説明

連続鋳造方法

【課題】 スラブ鋳片におけるホワイトバンドの発生を抑制し、ブレークアウト等の発生を効果的に防止して安定した操業を実現できる連続鋳造方法を提供する。
【解決手段】 取鍋溶鋼の炭素濃度を[C](質量%)としたとき、スラブ鋳片コーナの夫々から70mm×70mmの範囲における偏析度Keが下記(1)式および(2)式を満足すると共に、鋳片表面から70mmよりも内部での偏析度Koが1.05以下となる様に電磁撹拌条件を制御して操業する。
Ke≧1.15×[C](0.073)−0.12…(1)
Ke≦1.15×[C](0.038)−0.12…(2)
但し、偏析度Keは、最小のときの炭素濃度[Cmin](質量%)と前記炭素濃度
[C]の比([Cmin]/[C])で、偏析度Koは、最大のときの炭素濃度[
Cmax](質量%)と前記炭素濃度[C]の比([Cmax]/[C])で表わ
される。

【発明の詳細な説明】
【技術分野】
【0001】
本発明は、鋳型内電磁撹拌を行いつつスラブ鋳片を連続鋳造法によって製造する方法に関するものであり、特にスラブ鋳片におけるホワイトバンドの発生を抑制し、ブレークアウト等の発生を効果的に防止して安定した操業を実現できる連続鋳造方法に関するものである。

**生データ:**
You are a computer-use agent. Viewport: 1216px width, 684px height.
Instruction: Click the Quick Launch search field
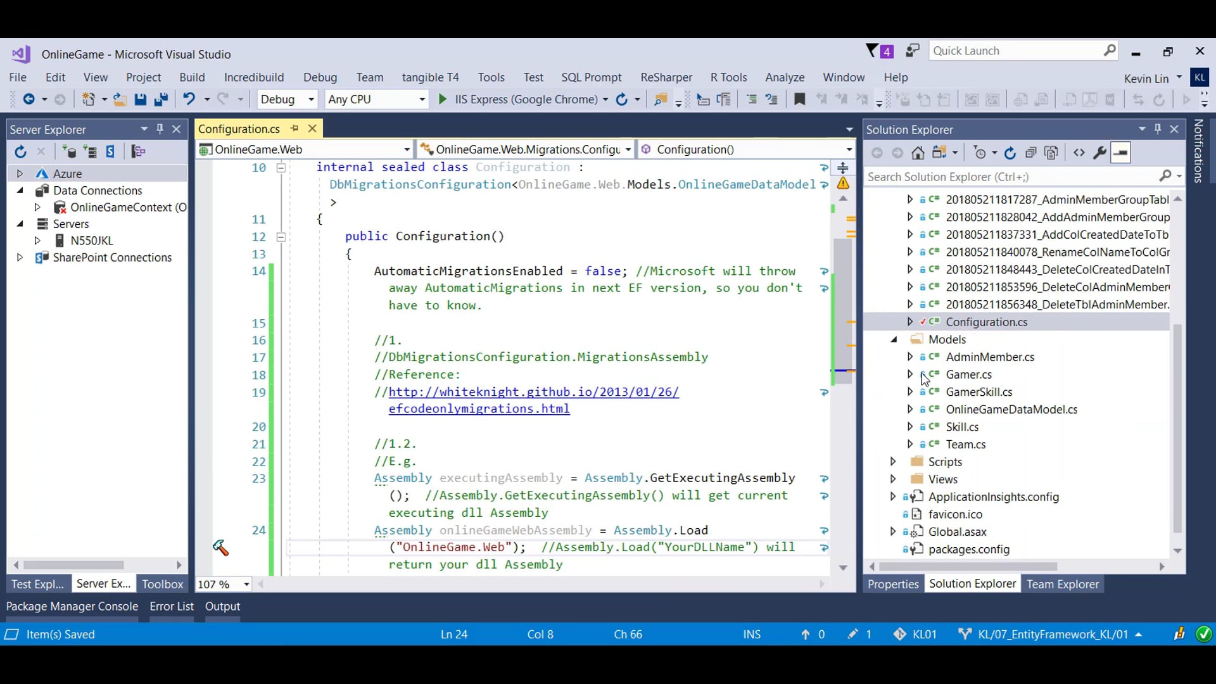coord(1016,51)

**作業要件:**
1) 連続鋳造方法の説明文から、「Ke≧1.15×[C](0.073)−0.12…(1)」を含む語句で始まり「鋳造方法に関するものである。」で終わる範囲を、一字一句変えずに複製してください。
2) 連続鋳造方法の説明文の最後の文を引き継ぎ、その後に続く文章を書いてください。

**タスク別出力:**
1)
Ke≧1.15×[C](0.073)−0.12…(1)
Ke≦1.15×[C](0.038)−0.12…(2)
但し、偏析度Keは、最小のときの炭素濃度[Cmin](質量%)と前記炭素濃度
[C]の比([Cmin]/[C])で、偏析度Koは、最大のときの炭素濃度[
Cmax](質量%)と前記炭素濃度[C]の比([Cmax]/[C])で表わ
される。

【発明の詳細な説明】
【技術分野】
【0001】
本発明は、鋳型内電磁撹拌を行いつつスラブ鋳片を連続鋳造法によって製造する方法に関するものであり、特にスラブ鋳片におけるホワイトバンドの発生を抑制し、ブレークアウト等の発生を効果的に防止して安定した操業を実現できる連続鋳造方法に関するものである。

2)
【背景技術】
【0002】
鋼の連続鋳造においては、取鍋中の溶鋼を鋳型に投入し、鋳型内部で冷却(一次冷却)して凝固シェルを形成し、その後水によるスプレイ帯にガイドロールによって案内しつつ冷却して(二次冷却)凝固シェルを次第に厚くしていき、その後ピンチロールによって徐々に引き抜いて凝固完了後に鋳片としてその後の工程に送るように構成されている。
【0003】
こうした連続鋳造においては、鋳片の表面性状や内部品質の向上を目指して、鋳型内メニスカス近傍の溶鋼に磁界を作用させて溶鋼流速を制御するいわゆる電磁撹拌が行われることが多い。
【0004】
しかしながら、電磁撹拌強度が強すぎると、鋳片の凝固遅れが発生することがあり、こうした凝固遅れは連続鋳造の操業において様々の問題を発生させる。例えば、凝固遅れが発生した箇所(凝固界面)には、ホワイトバンドと呼ばれる負偏析帯が生成することが知られている。このホワイトバンドの発生状況を模式的に図1に示す。電磁撹拌への印加電流を大きくして、溶鋼流速を速くするほど凝固シェル厚みの不均一度が大きくなり、ホワイトバンドは生成しやすくなる。またこの偏析度が或る値よりも大きくなって強い負偏析帯が形成されると、鋳片のブレークアウト(以下、「B.O.」と略記することがある)が発生することになる。
【0005】
連続鋳造における電磁撹拌は、溶鋼を撹拌して溶鋼中の介在物や気泡を洗い流すことによって、これらが凝固シェル内に補足されることを防止することが目的でなされるものであり、印加強度を強くするほど品質改善効果が大きくなる。しかしながら、撹拌を強くし過ぎると上記の様なホワイトバンドが生成してB.O.などの操業トラブルに繋がるというという問題がある。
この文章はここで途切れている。